» **STORED DATA**

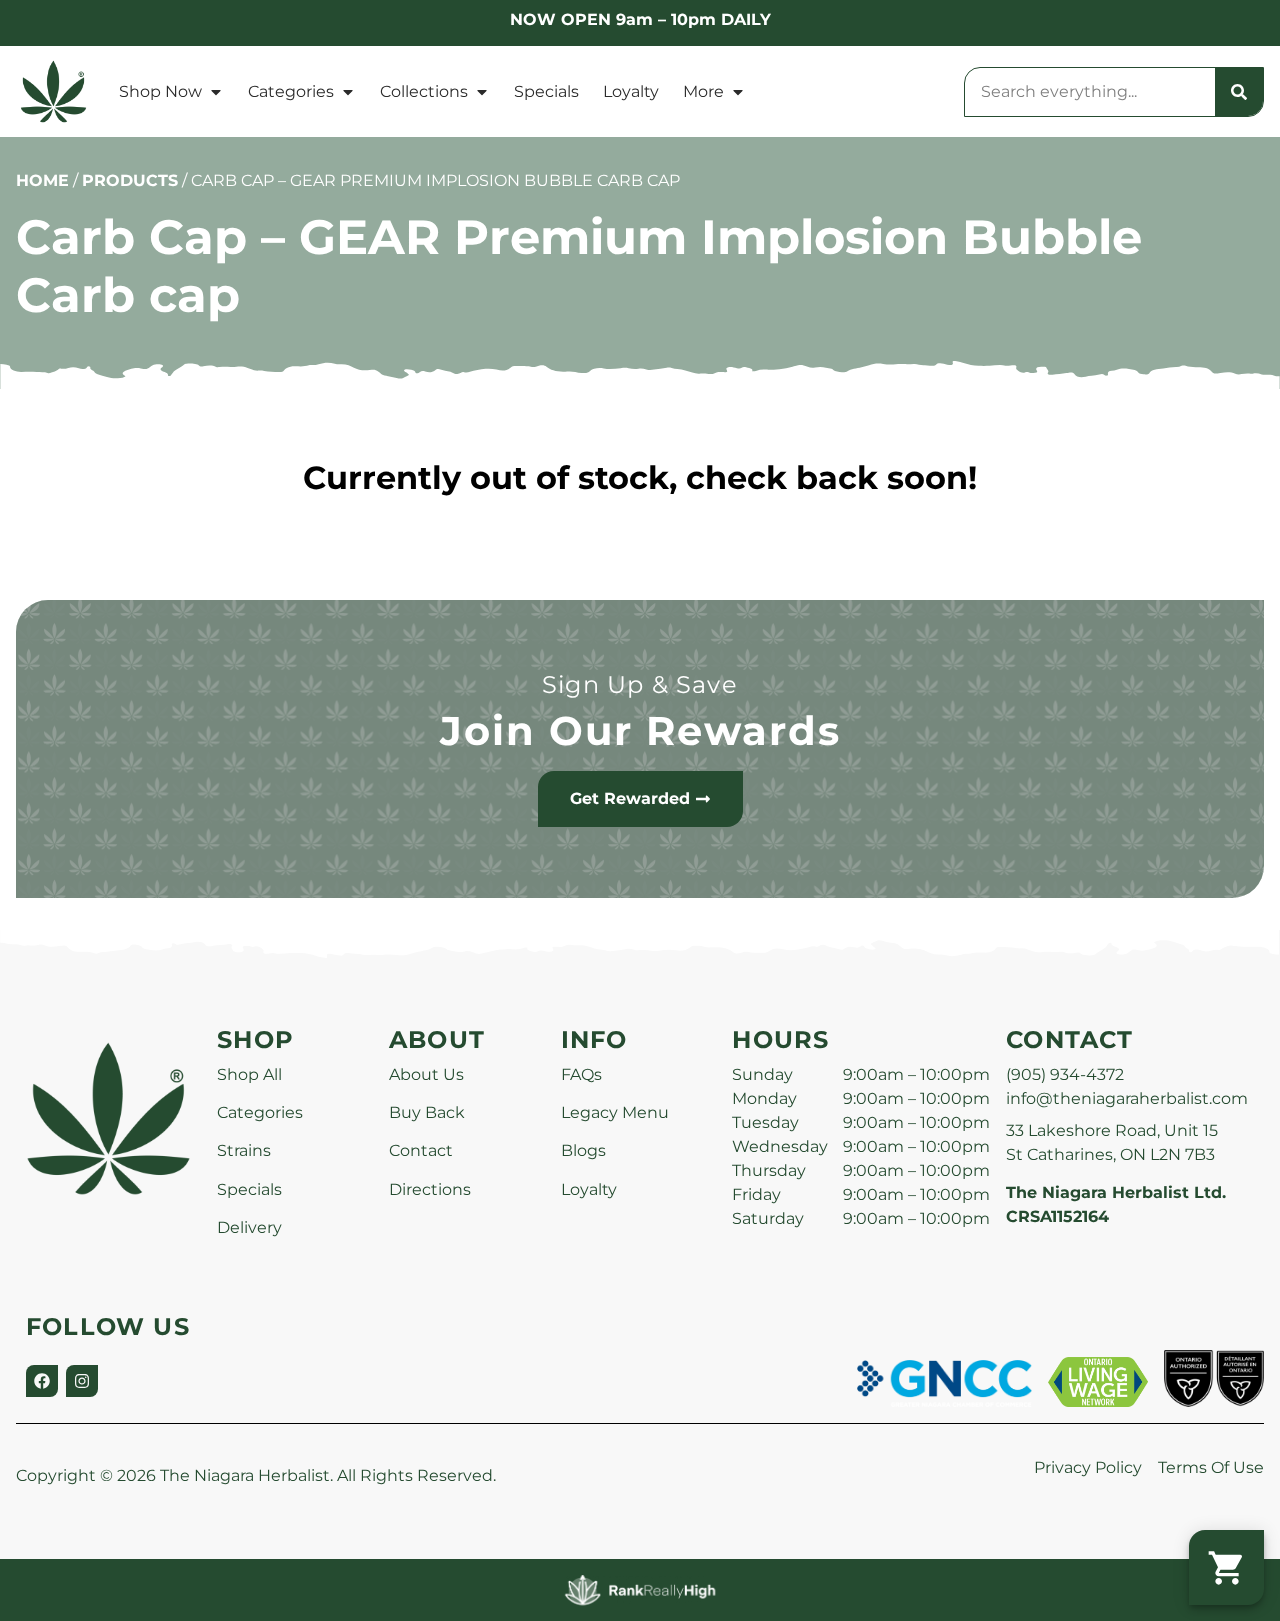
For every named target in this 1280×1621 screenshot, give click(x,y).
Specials (546, 91)
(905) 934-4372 (1065, 1074)
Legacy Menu (615, 1112)
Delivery (249, 1227)
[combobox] (1090, 92)
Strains (244, 1150)
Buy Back (427, 1112)
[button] (1226, 1567)
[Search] (1239, 92)
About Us (426, 1074)
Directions (430, 1189)
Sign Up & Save (640, 684)
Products (130, 180)
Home (42, 180)
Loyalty (631, 91)
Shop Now (160, 91)
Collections (424, 91)
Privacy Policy (1088, 1467)
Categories (291, 91)
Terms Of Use (1211, 1467)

» **TASK DETAILS**
Restate each entry word for word, please, but drop any images it holds.

» **TASK ANSWER**
For every named target in this 1280×1621 screenshot, give click(x,y).
Specials (546, 91)
(905) 934-4372 (1065, 1074)
Legacy Menu (615, 1112)
Delivery (249, 1227)
[combobox] (1090, 92)
Strains (244, 1150)
Buy Back (427, 1112)
[button] (1226, 1567)
[Search] (1239, 92)
About Us (426, 1074)
Directions (430, 1189)
Sign Up & Save (640, 684)
Products (130, 180)
Home (42, 180)
Loyalty (631, 91)
Shop Now (160, 91)
Collections (424, 91)
Privacy Policy (1088, 1467)
Categories (291, 91)
Terms Of Use (1211, 1467)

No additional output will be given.